### Task instructions
[a] According to the issue page, which configure option turns on universal newline support?
[b] For each statement, say whether the issue page agrees with it, and quote the words that decide it. (i) The issue was created by jackjansen on 2001-10-31. (ii) Universal newline support is enabled by default. (iii) The "t" mode parameter can be combined with the "w" flag.
[c] Revise part of the issue page, replacing "normal" with "high". Begin at the words "classification" and stop after "is now closed.".

### Provided passage
▽
Issue 476814: foreign-platform newline support

➜

This issue tracker has been migrated to GitHub, and is currently read-only.
For more information, see the GitHub FAQs in the Python's Developer Guide.

This issue has been migrated to GitHub: https://github.com/python/cpython/issues/35434

classification

Title:	foreign-platform newline support
Type:		Stage:
Components:	Interpreter Core	Versions:

process

Status:	closed	Resolution:	accepted
Dependencies:		Superseder:
Assigned To:	barry	Nosy List:	barry, gvanrossum, jackjansen, loewis, tim.peters
Priority:	normal	Keywords:	patch

Created on 2001-10-31 16:41 by jackjansen, last changed 2022-04-10 16:04 by admin. This issue is now closed.

Files
File name	Uploaded	Description	Edit
@univnewlines-20020414	jackjansen, 2002-04-13 23:31	Patch version 7
@univnewlines-doc-20020414	jackjansen, 2002-04-13 23:32	Docs v2
test_univnewlines.py	jackjansen, 2002-04-13 23:34	test script v5, 14-apr-02

Messages (13)
msg38047 - (view)	Author: Jack Jansen (jackjansen) *	Date: 2001-10-31 16:41
This patch enables Python to interpret all known newline conventions, CR, LF or CRLF, on all platforms. This support is enabled by configuring with --with-universal-newlines (so by default it is off, and everything should behave as usual). With universal newline support enabled two things happen: - When importing or otherwise parsing .py files any newline convention is accepted. - Python code can pass a new "t" mode parameter to open() which reads files with any newline convention. "t" cannot be combined with any other mode flags like "w" or "+", for obvious reasons. File objects have a new attribute "newlines" which contains the type of newlines encountered in the file (or None when no newline has been seen, or "mixed" if there were various types of newlines). Also included is a test script which tests both file I/O and parsing.
△
### Provided data
▽
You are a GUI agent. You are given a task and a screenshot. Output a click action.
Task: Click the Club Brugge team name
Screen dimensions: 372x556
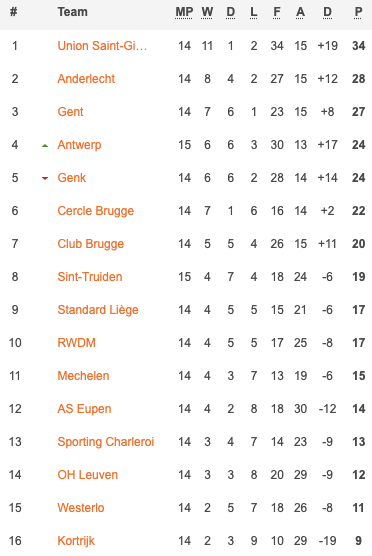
△
### Answers to the exercise
[a] --with-universal-newlines

[b]
(i) Yes: "Created on 2001-10-31 16:41 by jackjansen"
(ii) No: "so by default it is off, and everything should behave as usual"
(iii) No: ""t" cannot be combined with any other mode flags like "w" or "+""

[c]
classification

Title:	foreign-platform newline support
Type:		Stage:
Components:	Interpreter Core	Versions:

process

Status:	closed	Resolution:	accepted
Dependencies:		Superseder:
Assigned To:	barry	Nosy List:	barry, gvanrossum, jackjansen, loewis, tim.peters
Priority:	high	Keywords:	patch

Created on 2001-10-31 16:41 by jackjansen, last changed 2022-04-10 16:04 by admin. This issue is now closed.